(Stored records)
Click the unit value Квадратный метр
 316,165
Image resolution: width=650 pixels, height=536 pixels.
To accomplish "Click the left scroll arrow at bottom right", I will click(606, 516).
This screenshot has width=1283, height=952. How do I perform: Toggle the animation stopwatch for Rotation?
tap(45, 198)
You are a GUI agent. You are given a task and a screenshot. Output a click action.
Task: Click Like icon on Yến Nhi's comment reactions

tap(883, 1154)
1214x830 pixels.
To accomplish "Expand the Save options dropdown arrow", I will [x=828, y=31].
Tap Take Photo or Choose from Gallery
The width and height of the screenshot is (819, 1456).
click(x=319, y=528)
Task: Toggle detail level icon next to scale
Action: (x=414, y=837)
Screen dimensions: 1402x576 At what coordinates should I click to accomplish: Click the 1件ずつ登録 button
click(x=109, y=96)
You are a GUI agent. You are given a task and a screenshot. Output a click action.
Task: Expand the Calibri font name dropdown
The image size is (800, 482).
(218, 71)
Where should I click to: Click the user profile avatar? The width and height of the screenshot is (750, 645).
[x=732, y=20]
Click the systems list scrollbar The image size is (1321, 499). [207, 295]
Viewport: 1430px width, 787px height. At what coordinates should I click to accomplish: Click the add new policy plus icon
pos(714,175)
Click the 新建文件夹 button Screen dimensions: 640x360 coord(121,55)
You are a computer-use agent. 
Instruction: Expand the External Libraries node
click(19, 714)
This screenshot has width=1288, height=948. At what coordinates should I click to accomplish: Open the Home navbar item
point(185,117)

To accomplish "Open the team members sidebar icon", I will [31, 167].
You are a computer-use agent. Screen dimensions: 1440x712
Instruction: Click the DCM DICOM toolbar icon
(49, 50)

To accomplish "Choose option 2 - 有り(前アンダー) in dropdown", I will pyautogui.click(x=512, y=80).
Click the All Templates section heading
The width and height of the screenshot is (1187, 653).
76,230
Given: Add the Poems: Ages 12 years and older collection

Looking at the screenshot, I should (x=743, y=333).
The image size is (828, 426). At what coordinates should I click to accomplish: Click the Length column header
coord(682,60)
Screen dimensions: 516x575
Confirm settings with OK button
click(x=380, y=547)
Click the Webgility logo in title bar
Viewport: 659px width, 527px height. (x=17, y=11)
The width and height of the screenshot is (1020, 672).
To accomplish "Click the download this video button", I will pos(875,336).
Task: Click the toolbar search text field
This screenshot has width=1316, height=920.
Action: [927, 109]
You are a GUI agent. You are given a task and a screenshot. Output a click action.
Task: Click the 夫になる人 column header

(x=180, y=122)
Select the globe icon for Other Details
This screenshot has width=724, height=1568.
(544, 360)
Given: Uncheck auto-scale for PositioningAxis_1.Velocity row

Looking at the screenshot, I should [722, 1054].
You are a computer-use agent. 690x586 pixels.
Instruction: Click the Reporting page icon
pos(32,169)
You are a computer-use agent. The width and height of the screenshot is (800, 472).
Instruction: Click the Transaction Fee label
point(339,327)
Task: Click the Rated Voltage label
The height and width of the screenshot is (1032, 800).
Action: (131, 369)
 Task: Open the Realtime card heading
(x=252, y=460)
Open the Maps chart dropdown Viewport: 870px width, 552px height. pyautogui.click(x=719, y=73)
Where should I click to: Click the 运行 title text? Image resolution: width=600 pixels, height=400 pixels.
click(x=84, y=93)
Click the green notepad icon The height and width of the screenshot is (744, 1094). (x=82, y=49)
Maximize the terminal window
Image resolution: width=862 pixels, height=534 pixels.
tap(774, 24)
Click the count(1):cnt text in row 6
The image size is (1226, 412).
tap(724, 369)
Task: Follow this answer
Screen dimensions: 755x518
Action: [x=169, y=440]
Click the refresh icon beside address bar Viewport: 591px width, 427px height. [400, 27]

What the task asks: Please show each line in the records above that contains "computer".

Response below:
You are a computer-use agent. 
You are a computer-use agent. Screen dimensions: 1440x712
You are a computer-use agent. 690x586 pixels.
You are a computer-use agent. The width and height of the screenshot is (800, 472).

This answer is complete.